Esse assunto merecia uma Conferência entre todos os envolvidos, com cartas na mesa, jogo duro, orientação na cultura da educação, noções de altruísmo; um mestre não é colocado nesse posto nobre para induzir, obrigar alguém a pensar como ele. O tema desse ENEM 2022 não poderia ser diferente pelo andar da carruagem socialista que tomou conta de todo o mundo e por que não dizer de todo o processo educacional:  "Desafios para a valorização de comunidades e povos tradicionais do Brasil". Um misto da área de história, geografia física e política com viés sociológico.  Apesar de ser  apologeticamente apresentado com base numa reportagem da jornalista Vivian Souza do G1 e estar entre as finalistas do prêmio Vladimir Herzog de Anistia e Direitos Humanos  e outros textos de apoio  o assunto a ser desenvolvido não é nada atraente, nada que motive ou instigue alguém a escrever, é o mesmo cânone de sempre, a mesma nota dó que de tanto tocada já desgastou o piano. Minorias, miséria, carência, diferenças, vêm acompanhando a árdua vida humana do estudante. Ninguém se preocupa em indagar do que o jovem realmente precisa, os valores que vêm desenvolvendo na escola, pois através deles todos os problemas são evitados e resolvidos e o principal: ao desenvolver o valor respeito, todo o ser será respeitado, o humano, o animal e o material. A liberdade excessiva que contraria a disciplina necessária a qualquer atividade intelectual  foi deliberadamente aceita e convive-se com ela diariamente.  Como escrever um texto desse quilate em uma linguagem de cunho  formal que não está ao  alcance do discípulo?  O que o ENEM espera com os temas que elege? Verificar a competência escritora ou verificar o nível de sociologia política que ele adquiriu? Não ficará sabendo, as dificuldades são imensas... 

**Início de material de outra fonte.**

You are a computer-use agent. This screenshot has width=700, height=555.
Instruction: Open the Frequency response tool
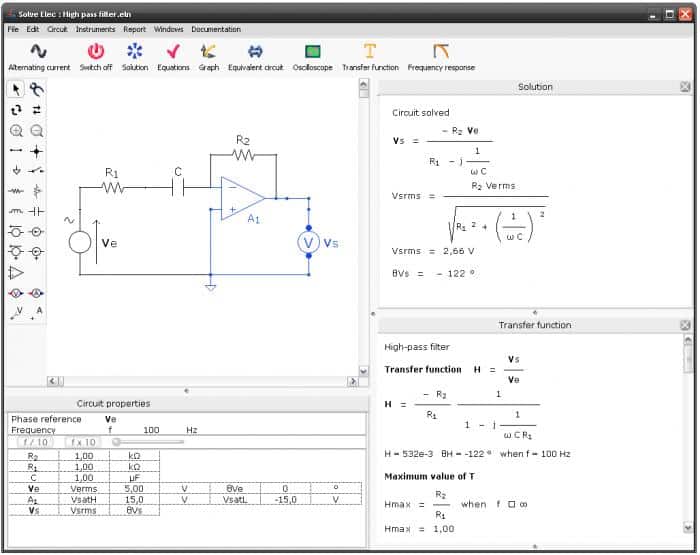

Quando o tema é atraente, motivador,  inspira a escrever, do contrário, é uma lista de palavras em um discurso artificial sem alma, apenas  para obtenção de nota, permitido somente aos que conseguem manejar com habilidade esse jargão.  Isso a meu ver é pura covardia, é engodo, não condiz com o que pode e tem sido ensinado nas escolas.